Task description.
A complete response lists each line of the data below that includes the word "agent".

Stored items.
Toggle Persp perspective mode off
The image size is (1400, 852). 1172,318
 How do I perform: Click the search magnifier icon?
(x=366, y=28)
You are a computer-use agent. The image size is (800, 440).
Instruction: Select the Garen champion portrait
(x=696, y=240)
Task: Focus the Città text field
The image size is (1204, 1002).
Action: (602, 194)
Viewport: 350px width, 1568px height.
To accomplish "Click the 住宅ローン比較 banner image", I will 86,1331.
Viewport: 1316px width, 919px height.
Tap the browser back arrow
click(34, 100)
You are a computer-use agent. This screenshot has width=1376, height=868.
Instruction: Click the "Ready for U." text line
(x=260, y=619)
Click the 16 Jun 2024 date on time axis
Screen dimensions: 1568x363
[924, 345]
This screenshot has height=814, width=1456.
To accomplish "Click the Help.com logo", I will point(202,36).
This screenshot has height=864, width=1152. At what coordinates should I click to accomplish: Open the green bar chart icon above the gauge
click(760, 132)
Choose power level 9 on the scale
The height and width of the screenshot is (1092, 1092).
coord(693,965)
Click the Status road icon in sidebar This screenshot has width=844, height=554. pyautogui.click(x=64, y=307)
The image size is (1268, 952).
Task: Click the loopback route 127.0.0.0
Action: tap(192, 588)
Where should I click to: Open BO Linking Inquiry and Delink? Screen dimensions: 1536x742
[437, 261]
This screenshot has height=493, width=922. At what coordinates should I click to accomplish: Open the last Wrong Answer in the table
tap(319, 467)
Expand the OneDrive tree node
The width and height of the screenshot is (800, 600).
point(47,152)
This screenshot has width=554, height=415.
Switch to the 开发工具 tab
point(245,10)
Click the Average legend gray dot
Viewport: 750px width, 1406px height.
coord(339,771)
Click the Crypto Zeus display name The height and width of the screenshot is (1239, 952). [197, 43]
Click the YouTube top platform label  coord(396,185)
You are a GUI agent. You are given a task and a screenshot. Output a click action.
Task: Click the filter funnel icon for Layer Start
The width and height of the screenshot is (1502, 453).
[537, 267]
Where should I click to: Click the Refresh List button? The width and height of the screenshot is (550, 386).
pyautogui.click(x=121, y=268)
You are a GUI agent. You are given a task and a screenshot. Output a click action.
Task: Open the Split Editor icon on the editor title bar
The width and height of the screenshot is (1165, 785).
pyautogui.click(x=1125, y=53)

Problem solution.
You are a computer-use agent. The image size is (800, 440).
You are a computer-use agent. This screenshot has width=1376, height=868.
You are a GUI agent. You are given a task and a screenshot. Output a click action.
You are a GUI agent. You are given a task and a screenshot. Output a click action.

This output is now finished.